§ DATASET RECORDS
· · · ·

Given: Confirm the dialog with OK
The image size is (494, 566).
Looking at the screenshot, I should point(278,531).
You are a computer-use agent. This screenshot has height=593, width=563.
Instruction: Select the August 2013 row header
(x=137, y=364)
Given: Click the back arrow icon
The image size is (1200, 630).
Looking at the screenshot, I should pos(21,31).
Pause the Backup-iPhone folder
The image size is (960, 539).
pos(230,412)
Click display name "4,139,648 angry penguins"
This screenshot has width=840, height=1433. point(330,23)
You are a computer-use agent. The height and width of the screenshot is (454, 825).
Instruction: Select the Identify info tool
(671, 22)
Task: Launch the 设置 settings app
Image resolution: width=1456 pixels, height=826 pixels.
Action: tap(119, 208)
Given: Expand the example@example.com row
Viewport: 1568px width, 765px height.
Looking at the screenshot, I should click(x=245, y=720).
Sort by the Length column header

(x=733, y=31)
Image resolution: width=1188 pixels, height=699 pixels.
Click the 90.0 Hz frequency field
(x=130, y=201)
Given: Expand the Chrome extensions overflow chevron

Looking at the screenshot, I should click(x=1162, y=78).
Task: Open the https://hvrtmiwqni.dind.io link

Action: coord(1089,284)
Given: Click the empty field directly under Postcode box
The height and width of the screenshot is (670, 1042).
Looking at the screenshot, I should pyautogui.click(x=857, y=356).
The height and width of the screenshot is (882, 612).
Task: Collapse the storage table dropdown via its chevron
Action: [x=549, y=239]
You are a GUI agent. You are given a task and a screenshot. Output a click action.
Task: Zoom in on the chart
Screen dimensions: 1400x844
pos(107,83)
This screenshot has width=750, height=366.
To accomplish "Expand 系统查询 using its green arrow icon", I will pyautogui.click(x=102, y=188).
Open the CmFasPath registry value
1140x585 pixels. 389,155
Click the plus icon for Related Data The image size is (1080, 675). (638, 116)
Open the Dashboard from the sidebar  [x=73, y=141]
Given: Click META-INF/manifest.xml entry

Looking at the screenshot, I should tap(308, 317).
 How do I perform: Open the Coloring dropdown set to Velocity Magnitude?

· · · ·

Write out every one of the entries above word for word, keeping each line as it is.

Given: Confirm the dialog with OK
The image size is (494, 566).
Looking at the screenshot, I should point(278,531).
You are a computer-use agent. This screenshot has height=593, width=563.
Instruction: Select the August 2013 row header
(x=137, y=364)
Given: Click the back arrow icon
The image size is (1200, 630).
Looking at the screenshot, I should pos(21,31).
Pause the Backup-iPhone folder
The image size is (960, 539).
pos(230,412)
Click display name "4,139,648 angry penguins"
This screenshot has width=840, height=1433. point(330,23)
You are a computer-use agent. The height and width of the screenshot is (454, 825).
Instruction: Select the Identify info tool
(671, 22)
Task: Launch the 设置 settings app
Image resolution: width=1456 pixels, height=826 pixels.
Action: tap(119, 208)
Given: Expand the example@example.com row
Viewport: 1568px width, 765px height.
Looking at the screenshot, I should click(x=245, y=720).
Sort by the Length column header

(x=733, y=31)
Image resolution: width=1188 pixels, height=699 pixels.
Click the 90.0 Hz frequency field
(x=130, y=201)
Given: Expand the Chrome extensions overflow chevron

Looking at the screenshot, I should click(x=1162, y=78).
Task: Open the https://hvrtmiwqni.dind.io link

Action: coord(1089,284)
Given: Click the empty field directly under Postcode box
The height and width of the screenshot is (670, 1042).
Looking at the screenshot, I should pyautogui.click(x=857, y=356).
The height and width of the screenshot is (882, 612).
Task: Collapse the storage table dropdown via its chevron
Action: [x=549, y=239]
You are a GUI agent. You are given a task and a screenshot. Output a click action.
Task: Zoom in on the chart
Screen dimensions: 1400x844
pos(107,83)
This screenshot has width=750, height=366.
To accomplish "Expand 系统查询 using its green arrow icon", I will pyautogui.click(x=102, y=188).
Open the CmFasPath registry value
1140x585 pixels. 389,155
Click the plus icon for Related Data The image size is (1080, 675). (638, 116)
Open the Dashboard from the sidebar  [x=73, y=141]
Given: Click META-INF/manifest.xml entry

Looking at the screenshot, I should tap(308, 317).
 How do I perform: Open the Coloring dropdown set to Velocity Magnitude?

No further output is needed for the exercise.